● **REQUIREMENT**: Print every one of the items below word for word, leaving out the pictures.

● **TASK MATERIAL**:
────────────────────────────────────────

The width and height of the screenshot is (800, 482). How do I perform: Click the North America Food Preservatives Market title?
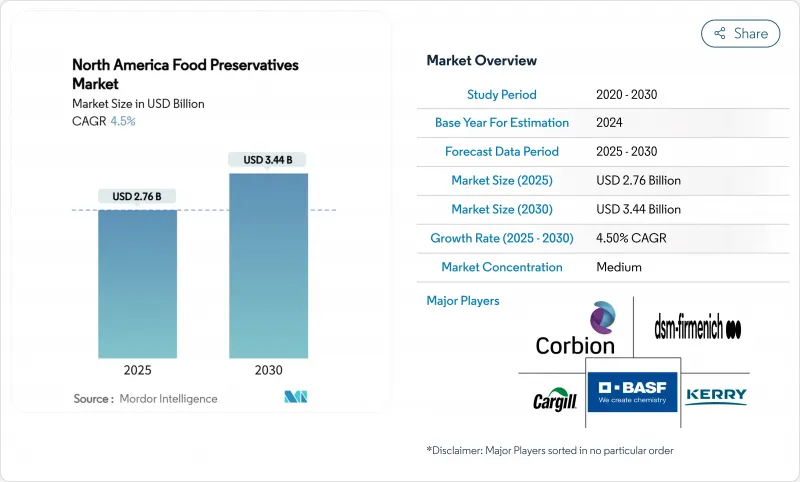coord(185,74)
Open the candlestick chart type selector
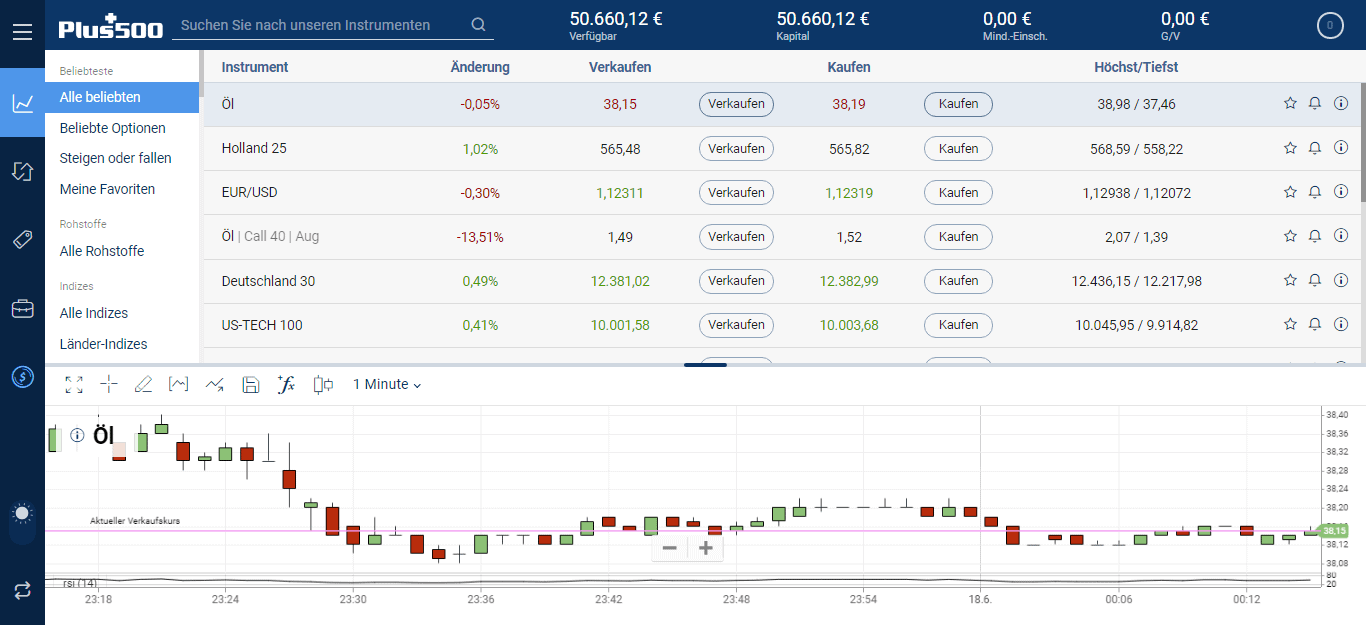Image resolution: width=1366 pixels, height=625 pixels. coord(323,385)
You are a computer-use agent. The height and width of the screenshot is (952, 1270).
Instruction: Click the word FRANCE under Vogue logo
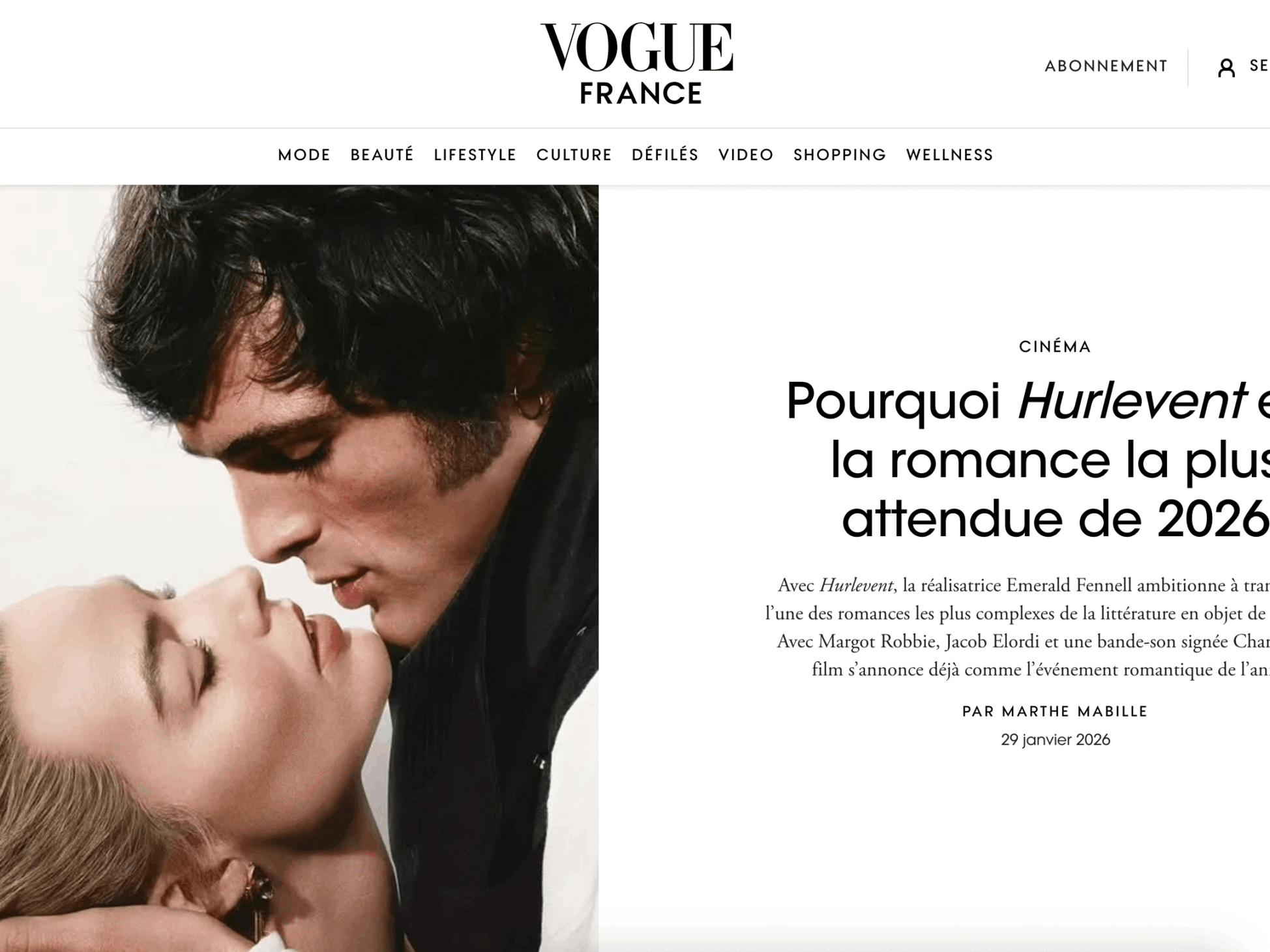pos(641,93)
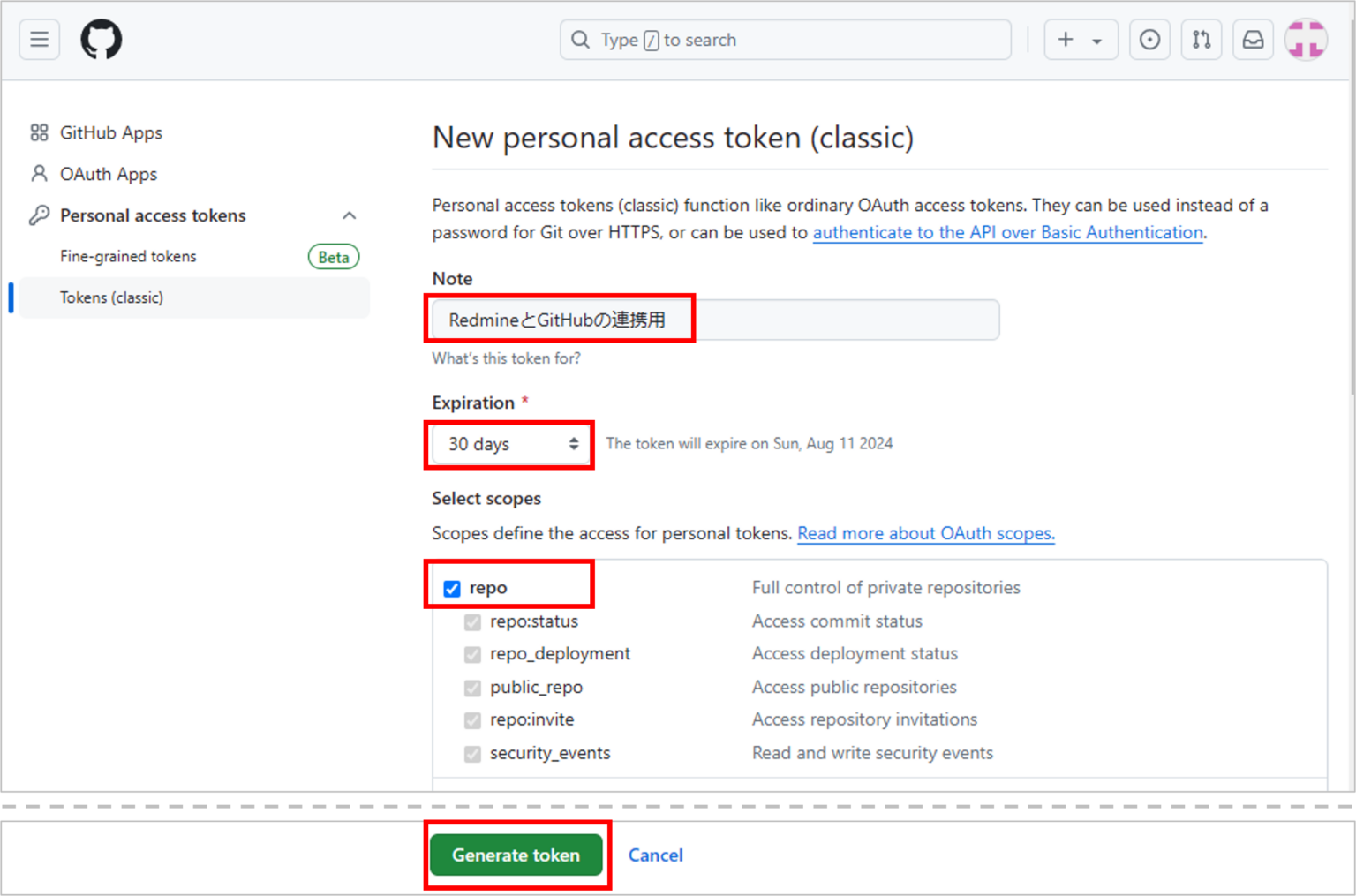Open the user avatar menu
Image resolution: width=1356 pixels, height=896 pixels.
click(x=1306, y=40)
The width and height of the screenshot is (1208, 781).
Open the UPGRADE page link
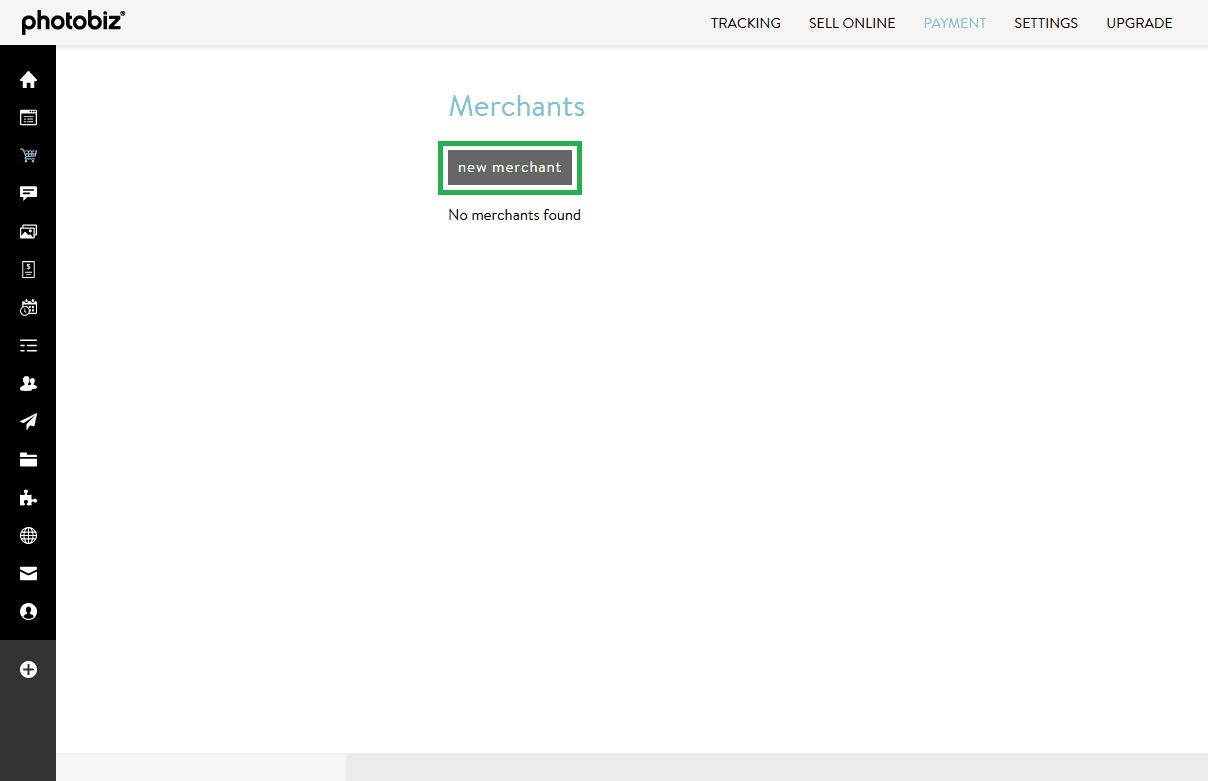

────────────────────────────────────────

● **WRITTEN REPLY**:
The width and height of the screenshot is (800, 482). How do I perform: Click the North America Food Preservatives Market title?
coord(185,74)
Open the candlestick chart type selector
Image resolution: width=1366 pixels, height=625 pixels. coord(323,385)
You are a computer-use agent. The height and width of the screenshot is (952, 1270).
Instruction: Click the word FRANCE under Vogue logo
pos(641,93)
Open the user avatar menu
Image resolution: width=1356 pixels, height=896 pixels.
click(x=1306, y=40)
The width and height of the screenshot is (1208, 781).
Open the UPGRADE page link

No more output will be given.